TASK REQUIREMENTS: Copy out the lines between the one containing "Select the 날짜(KST) column header" and the one containing "Action: pos(105,4)", inclusive, exactly as they stand in the items below. Omit the pictures.

DATA EXCERPTS:
-*-
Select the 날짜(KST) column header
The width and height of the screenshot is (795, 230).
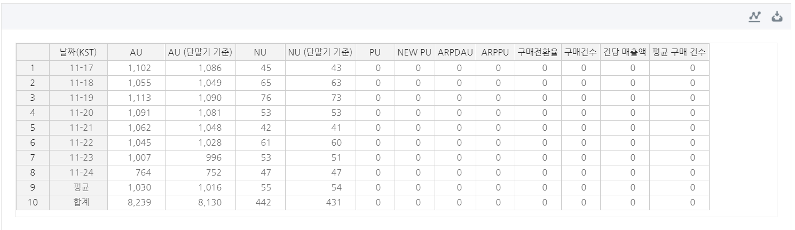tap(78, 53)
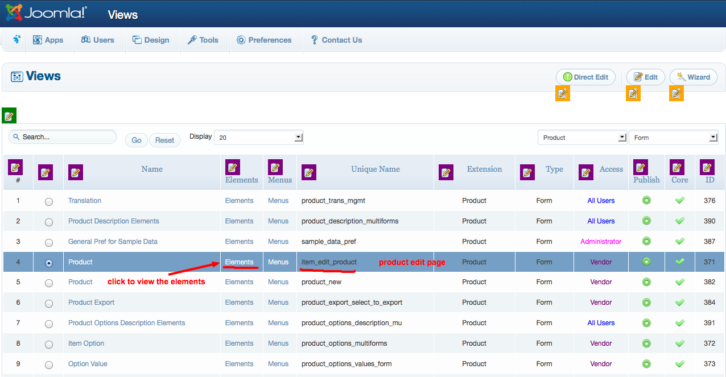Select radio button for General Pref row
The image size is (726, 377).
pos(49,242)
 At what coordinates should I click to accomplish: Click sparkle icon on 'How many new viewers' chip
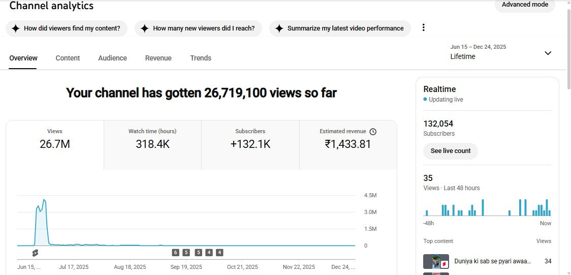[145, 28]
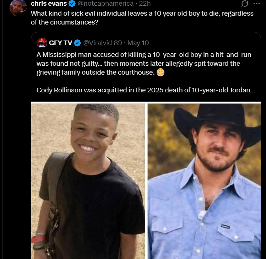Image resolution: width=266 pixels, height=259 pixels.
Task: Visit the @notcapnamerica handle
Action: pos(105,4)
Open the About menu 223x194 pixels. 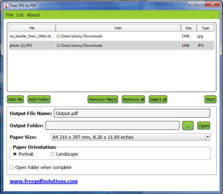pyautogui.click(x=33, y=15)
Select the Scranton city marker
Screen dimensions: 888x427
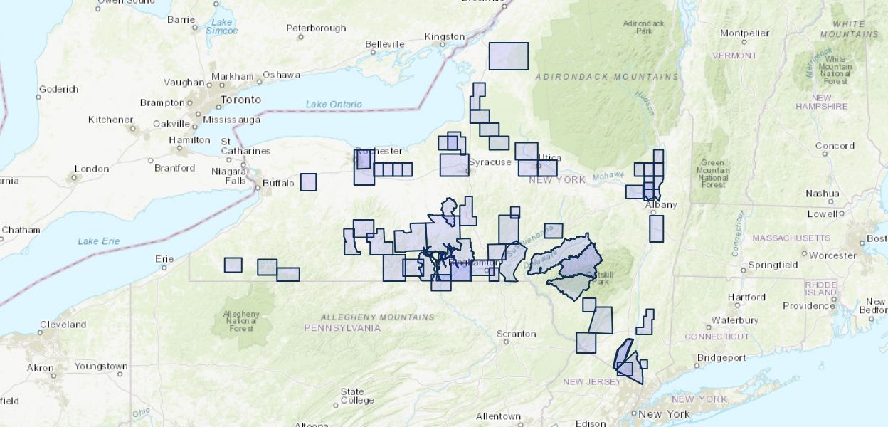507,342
-*-
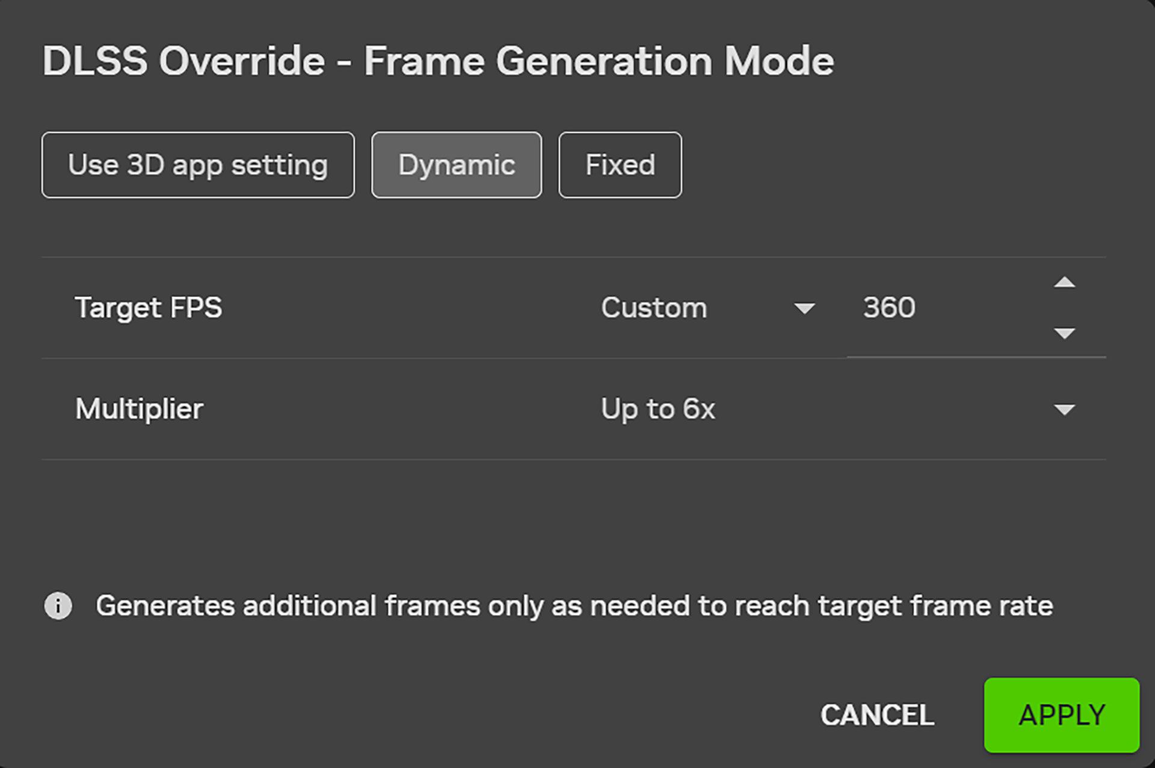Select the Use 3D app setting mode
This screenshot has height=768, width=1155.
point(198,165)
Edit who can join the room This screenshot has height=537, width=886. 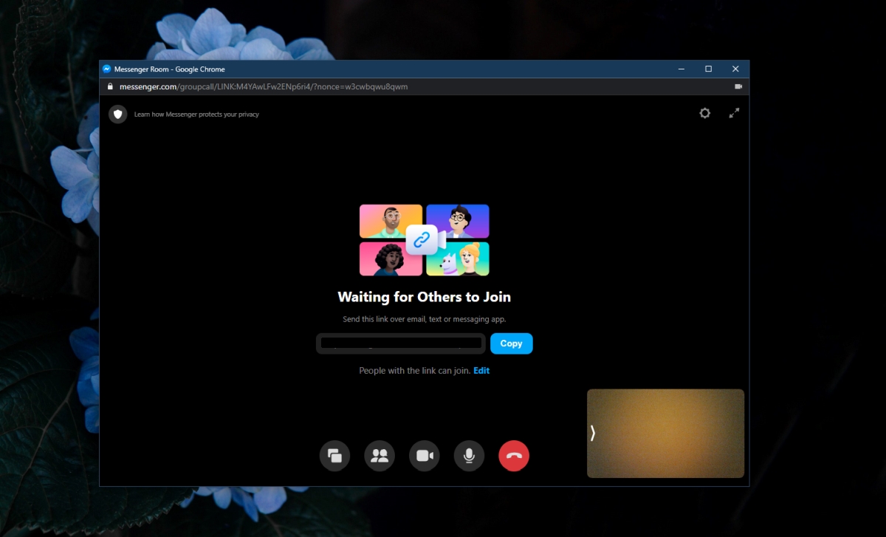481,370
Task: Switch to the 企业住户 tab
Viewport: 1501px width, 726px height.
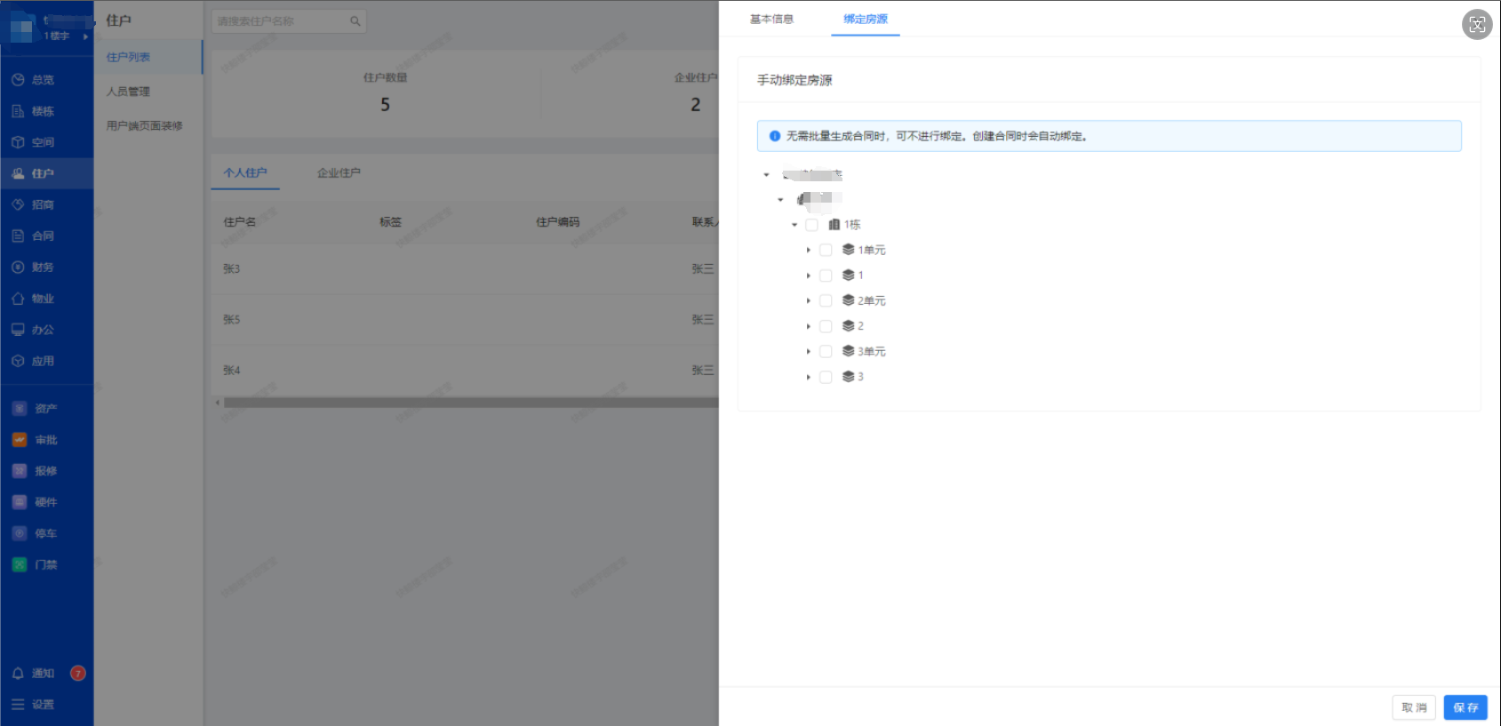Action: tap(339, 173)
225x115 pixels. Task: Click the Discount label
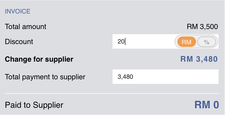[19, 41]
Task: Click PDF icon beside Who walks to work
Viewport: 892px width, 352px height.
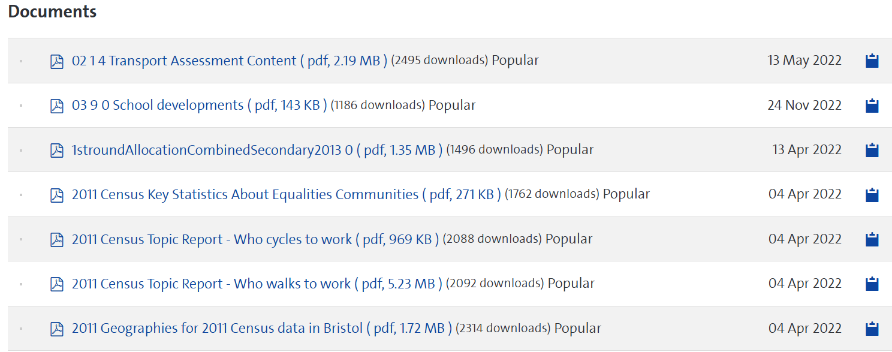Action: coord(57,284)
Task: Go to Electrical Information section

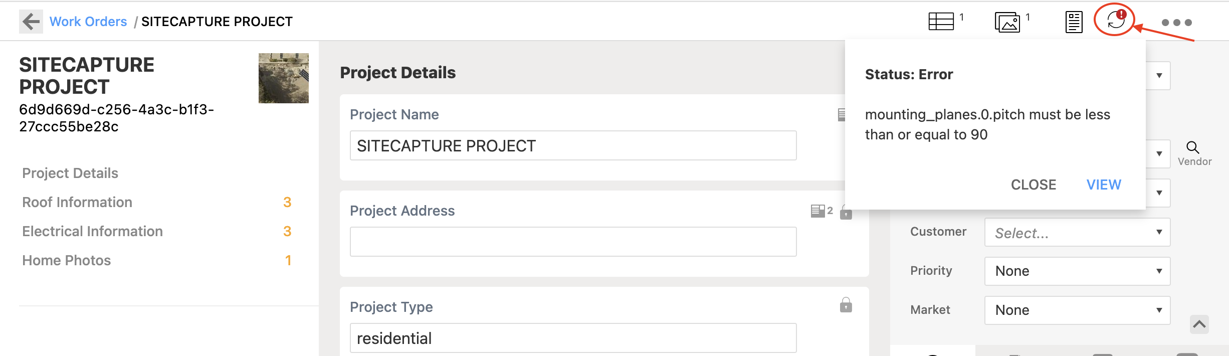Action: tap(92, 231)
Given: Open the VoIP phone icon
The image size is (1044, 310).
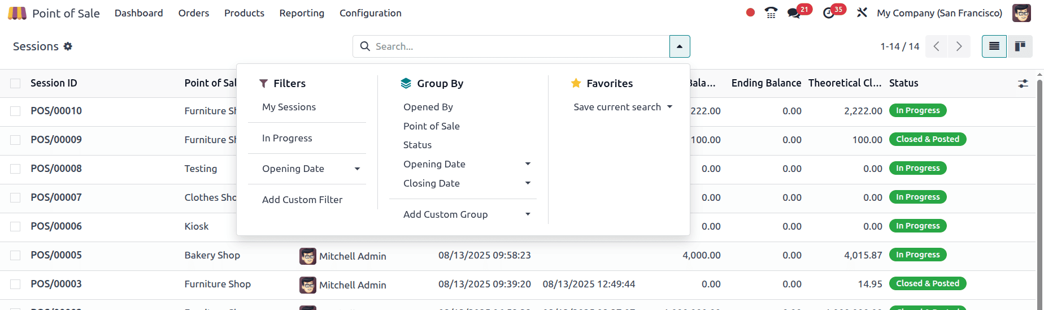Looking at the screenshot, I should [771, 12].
-*-
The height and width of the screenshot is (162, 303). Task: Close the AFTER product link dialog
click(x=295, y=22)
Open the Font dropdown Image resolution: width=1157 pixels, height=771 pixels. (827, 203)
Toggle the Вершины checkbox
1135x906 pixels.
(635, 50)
-*-
SOLUTION TO THE EXERCISE:
Select the 날짜(KST) column header
The width and height of the screenshot is (795, 230).
tap(78, 53)
Select radio button for General Pref row
The image size is (726, 377).
pos(49,242)
 At what coordinates should I click to accomplish: Click sparkle icon on 'How many new viewers' chip
[145, 28]
Image resolution: width=266 pixels, height=259 pixels.
Task: Visit the @notcapnamerica handle
Action: pos(105,4)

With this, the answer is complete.